• Work to complete: The expected answer comprises all lines from the entries that contain the string "will".

● ● ● ● ● ● ●

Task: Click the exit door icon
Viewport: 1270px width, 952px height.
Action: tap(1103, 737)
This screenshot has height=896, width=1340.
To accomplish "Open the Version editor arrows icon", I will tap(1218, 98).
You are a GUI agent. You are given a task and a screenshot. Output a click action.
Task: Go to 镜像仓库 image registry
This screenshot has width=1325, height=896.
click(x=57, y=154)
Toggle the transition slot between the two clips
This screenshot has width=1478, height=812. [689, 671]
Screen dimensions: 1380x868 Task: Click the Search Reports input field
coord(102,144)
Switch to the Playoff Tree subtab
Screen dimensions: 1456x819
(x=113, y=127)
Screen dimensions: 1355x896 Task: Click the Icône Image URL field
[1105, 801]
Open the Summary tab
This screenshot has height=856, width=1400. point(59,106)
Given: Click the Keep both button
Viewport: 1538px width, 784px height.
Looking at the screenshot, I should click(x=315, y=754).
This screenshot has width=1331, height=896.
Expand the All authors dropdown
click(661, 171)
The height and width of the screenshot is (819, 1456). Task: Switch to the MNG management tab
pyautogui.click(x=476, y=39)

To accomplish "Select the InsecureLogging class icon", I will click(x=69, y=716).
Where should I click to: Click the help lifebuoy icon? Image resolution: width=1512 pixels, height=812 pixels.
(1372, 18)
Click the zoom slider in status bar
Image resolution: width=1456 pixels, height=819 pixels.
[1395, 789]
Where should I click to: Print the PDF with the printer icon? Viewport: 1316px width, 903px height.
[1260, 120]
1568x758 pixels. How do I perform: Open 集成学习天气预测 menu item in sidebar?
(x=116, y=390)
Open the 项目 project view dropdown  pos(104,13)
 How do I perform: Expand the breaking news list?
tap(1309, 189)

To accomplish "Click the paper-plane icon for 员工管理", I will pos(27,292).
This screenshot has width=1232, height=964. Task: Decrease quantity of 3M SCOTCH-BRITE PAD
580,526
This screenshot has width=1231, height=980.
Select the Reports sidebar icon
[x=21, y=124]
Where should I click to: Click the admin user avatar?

● ● ● ● ● ● ●

• Task response:
To accomplish "Open the Version editor arrows icon", I will tap(1218, 98).
To accomplish "Select the InsecureLogging class icon", I will click(x=69, y=716).
To accomplish "Click the paper-plane icon for 员工管理", I will pos(27,292).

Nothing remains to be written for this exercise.